Saved entries:
☆ ☆ ☆ ☆ ☆ ☆ ☆

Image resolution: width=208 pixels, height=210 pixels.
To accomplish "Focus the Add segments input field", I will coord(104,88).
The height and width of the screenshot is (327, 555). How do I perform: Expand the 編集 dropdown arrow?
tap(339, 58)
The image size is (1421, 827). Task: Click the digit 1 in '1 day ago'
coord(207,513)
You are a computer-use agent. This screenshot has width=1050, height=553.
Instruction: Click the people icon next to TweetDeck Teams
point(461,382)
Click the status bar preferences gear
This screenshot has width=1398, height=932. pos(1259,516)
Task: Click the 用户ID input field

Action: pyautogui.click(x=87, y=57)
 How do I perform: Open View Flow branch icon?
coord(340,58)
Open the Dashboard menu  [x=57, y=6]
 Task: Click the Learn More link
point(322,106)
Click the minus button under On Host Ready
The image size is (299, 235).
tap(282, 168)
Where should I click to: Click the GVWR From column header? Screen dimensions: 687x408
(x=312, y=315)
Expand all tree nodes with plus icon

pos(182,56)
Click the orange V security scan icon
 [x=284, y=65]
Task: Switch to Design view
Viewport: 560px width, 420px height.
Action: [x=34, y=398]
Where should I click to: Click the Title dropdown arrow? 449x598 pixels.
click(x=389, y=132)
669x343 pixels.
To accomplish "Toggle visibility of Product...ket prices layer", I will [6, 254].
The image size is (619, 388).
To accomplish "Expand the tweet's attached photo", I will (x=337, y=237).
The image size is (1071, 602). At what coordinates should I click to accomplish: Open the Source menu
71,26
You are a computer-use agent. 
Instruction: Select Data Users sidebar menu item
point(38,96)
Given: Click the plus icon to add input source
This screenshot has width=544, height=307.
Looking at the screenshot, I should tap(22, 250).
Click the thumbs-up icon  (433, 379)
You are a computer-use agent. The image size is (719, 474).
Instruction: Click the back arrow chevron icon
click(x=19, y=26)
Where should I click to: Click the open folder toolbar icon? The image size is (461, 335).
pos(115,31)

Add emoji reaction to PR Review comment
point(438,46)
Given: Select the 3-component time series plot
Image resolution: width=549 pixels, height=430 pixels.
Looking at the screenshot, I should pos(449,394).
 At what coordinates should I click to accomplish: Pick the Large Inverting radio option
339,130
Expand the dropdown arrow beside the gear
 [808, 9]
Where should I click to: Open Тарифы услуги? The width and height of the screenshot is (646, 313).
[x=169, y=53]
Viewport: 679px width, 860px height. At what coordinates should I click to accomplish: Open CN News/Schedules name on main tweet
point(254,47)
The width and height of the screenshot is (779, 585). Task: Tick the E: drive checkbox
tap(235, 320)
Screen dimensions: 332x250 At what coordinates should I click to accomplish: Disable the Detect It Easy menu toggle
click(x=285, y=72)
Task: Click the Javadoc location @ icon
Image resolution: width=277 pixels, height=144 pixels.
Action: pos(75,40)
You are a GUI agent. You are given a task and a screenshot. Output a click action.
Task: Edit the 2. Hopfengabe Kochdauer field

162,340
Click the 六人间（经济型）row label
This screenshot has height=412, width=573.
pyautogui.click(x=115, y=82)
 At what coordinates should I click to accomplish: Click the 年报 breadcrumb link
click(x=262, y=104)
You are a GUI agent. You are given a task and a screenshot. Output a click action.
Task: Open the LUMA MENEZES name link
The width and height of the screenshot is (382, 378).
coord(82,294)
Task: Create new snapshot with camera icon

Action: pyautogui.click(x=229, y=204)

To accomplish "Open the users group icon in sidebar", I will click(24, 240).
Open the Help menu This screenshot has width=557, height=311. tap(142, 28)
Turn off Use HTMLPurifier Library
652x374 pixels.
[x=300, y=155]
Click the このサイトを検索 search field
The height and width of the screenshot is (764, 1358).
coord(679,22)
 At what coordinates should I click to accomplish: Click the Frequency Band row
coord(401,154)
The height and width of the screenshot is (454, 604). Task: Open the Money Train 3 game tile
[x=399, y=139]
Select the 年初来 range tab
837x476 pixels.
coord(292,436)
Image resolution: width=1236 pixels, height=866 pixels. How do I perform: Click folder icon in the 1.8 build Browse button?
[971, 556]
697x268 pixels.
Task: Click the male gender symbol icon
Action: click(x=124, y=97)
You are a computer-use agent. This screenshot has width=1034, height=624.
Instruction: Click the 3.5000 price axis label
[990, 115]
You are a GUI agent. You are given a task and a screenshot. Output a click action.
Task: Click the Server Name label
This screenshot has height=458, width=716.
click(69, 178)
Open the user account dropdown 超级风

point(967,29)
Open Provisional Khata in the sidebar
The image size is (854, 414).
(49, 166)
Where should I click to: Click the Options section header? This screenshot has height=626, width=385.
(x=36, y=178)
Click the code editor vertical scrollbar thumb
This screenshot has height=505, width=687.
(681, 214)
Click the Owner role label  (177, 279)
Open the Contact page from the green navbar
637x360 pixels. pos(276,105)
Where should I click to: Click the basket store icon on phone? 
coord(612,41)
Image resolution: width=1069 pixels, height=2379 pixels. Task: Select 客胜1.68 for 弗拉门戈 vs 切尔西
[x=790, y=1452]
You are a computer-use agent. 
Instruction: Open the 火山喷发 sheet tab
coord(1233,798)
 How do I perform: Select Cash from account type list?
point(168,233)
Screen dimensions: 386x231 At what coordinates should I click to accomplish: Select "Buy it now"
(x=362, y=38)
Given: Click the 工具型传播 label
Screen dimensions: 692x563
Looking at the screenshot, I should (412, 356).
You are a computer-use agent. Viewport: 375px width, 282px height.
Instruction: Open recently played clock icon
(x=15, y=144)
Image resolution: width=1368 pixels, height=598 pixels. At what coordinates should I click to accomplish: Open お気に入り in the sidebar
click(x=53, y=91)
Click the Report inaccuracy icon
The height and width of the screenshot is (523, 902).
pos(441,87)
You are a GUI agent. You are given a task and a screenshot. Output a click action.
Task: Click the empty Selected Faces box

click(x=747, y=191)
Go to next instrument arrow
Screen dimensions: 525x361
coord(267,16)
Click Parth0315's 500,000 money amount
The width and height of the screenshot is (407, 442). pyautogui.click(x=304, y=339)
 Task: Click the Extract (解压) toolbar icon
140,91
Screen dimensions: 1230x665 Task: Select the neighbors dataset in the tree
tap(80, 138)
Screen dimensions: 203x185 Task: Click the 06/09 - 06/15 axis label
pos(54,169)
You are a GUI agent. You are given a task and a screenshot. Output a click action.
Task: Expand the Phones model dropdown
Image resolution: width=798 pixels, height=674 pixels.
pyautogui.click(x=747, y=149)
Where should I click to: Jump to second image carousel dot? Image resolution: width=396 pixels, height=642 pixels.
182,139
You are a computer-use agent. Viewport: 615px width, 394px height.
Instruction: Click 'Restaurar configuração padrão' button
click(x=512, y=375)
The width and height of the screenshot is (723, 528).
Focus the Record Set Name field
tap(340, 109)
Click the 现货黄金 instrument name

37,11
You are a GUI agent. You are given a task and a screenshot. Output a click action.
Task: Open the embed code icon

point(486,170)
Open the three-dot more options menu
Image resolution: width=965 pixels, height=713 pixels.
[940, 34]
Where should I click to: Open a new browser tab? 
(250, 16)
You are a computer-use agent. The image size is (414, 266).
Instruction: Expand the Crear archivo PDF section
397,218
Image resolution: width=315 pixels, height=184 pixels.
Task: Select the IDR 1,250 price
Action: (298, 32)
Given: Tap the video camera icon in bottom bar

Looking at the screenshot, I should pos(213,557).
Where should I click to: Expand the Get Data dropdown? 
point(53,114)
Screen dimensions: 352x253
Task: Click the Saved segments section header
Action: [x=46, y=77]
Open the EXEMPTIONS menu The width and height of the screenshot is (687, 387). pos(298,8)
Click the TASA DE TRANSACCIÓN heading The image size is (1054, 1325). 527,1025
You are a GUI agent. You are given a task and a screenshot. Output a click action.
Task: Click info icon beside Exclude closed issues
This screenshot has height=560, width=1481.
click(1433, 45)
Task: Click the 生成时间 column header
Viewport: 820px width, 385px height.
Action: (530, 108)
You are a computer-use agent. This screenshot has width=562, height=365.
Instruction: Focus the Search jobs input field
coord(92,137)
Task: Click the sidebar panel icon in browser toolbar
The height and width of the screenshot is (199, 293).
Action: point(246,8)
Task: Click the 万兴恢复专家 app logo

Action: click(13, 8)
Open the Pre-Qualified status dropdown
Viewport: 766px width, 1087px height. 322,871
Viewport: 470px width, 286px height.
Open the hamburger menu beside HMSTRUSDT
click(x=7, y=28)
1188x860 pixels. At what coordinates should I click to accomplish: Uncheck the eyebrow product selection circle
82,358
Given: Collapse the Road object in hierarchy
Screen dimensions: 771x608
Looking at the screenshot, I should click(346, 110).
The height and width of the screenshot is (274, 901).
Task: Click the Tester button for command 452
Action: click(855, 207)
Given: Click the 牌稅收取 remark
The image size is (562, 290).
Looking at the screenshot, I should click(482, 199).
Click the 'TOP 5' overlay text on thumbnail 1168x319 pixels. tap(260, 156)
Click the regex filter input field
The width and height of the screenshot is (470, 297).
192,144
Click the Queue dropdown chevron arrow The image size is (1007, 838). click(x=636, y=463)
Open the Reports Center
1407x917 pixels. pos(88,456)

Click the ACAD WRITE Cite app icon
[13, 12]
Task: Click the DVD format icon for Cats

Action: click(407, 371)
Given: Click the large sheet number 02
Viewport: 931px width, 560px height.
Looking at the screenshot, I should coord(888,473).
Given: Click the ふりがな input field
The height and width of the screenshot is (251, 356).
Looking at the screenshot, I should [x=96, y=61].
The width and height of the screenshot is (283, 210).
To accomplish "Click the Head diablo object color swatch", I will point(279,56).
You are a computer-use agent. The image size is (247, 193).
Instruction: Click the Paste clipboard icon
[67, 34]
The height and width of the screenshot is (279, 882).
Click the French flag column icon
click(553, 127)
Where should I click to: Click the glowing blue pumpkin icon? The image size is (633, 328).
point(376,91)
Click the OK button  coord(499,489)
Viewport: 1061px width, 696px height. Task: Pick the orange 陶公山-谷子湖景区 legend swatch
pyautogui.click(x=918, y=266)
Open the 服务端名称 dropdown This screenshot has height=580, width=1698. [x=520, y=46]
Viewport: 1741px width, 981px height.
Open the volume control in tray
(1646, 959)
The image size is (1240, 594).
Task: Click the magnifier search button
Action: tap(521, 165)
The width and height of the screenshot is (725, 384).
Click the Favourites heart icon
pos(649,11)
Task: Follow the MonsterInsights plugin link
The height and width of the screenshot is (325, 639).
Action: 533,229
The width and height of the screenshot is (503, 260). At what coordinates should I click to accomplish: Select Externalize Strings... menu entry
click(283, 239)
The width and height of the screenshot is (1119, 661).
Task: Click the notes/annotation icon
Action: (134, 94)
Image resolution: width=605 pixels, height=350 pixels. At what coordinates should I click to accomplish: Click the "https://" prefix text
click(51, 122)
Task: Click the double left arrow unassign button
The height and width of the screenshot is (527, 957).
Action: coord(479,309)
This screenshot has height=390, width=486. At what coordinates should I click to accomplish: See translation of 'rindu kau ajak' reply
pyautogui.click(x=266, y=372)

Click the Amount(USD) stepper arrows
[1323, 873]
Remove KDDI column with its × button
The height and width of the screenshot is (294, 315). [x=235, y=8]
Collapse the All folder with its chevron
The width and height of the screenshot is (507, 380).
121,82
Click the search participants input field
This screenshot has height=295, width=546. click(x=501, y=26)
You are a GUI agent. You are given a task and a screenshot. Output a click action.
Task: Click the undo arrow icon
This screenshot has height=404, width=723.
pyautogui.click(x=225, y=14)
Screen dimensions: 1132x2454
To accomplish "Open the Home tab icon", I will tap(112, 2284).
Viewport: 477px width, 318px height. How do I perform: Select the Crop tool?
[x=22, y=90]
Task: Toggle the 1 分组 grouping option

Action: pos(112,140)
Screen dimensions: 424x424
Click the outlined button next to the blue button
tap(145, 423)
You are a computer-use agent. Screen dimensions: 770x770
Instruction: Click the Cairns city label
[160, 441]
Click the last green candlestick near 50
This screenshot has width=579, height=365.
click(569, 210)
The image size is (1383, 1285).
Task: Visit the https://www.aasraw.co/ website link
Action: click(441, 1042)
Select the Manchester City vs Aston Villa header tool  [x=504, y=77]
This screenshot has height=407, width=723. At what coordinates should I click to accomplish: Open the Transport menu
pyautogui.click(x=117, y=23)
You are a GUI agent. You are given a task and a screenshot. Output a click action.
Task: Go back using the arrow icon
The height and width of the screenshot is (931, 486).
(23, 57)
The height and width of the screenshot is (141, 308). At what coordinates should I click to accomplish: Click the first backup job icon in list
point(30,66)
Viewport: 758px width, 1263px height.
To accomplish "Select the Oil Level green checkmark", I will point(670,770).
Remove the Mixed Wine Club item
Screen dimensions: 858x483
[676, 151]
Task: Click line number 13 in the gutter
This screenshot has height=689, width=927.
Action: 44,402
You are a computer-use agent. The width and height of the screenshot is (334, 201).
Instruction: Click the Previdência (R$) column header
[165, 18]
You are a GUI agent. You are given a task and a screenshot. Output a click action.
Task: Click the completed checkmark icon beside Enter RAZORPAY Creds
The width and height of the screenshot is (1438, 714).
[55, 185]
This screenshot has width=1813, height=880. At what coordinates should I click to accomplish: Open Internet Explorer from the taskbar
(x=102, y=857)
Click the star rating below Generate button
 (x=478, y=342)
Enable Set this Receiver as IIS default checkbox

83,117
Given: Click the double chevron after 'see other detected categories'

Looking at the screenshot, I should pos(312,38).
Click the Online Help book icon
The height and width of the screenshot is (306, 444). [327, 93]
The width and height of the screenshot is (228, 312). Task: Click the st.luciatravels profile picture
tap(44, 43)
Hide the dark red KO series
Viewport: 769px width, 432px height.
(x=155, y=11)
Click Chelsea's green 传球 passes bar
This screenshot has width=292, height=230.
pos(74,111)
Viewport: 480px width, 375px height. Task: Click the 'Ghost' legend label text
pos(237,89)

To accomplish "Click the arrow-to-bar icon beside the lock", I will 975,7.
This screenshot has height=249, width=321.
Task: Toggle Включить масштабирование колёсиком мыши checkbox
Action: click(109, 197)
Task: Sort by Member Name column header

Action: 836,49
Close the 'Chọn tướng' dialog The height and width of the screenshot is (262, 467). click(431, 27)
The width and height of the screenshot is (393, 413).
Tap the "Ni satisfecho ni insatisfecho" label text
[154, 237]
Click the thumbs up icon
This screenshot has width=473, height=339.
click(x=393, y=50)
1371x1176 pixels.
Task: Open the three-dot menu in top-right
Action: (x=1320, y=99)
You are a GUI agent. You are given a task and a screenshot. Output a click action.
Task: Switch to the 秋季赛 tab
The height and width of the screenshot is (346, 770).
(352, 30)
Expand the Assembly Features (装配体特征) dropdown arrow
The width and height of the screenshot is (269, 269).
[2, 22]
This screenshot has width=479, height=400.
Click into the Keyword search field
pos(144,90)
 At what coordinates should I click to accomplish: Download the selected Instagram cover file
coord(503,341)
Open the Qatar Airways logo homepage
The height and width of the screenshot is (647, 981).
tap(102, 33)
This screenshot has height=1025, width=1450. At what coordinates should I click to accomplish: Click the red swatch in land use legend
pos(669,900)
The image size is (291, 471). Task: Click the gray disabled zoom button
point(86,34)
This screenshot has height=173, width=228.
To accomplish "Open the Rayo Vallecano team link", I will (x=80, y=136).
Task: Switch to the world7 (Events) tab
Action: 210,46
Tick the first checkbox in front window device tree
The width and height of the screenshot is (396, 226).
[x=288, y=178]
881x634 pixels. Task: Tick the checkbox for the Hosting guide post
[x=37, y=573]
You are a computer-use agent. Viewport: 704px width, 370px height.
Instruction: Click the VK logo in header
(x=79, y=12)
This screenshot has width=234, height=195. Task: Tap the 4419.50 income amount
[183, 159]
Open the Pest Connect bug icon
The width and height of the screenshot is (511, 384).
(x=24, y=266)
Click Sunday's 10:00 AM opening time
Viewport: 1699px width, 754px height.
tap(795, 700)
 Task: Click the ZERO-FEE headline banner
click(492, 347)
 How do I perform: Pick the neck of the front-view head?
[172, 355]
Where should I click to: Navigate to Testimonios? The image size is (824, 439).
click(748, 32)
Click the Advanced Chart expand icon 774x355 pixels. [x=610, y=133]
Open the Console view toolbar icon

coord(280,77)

☆ ☆ ☆ ☆ ☆ ☆ ☆

### EXERCISE DIRECTIONS:
From the records above, copy every line that includes the word "object".

### OUTPUT OF THE EXERCISE:
Given: Collapse the Road object in hierarchy
To accomplish "Click the Head diablo object color swatch", I will point(279,56).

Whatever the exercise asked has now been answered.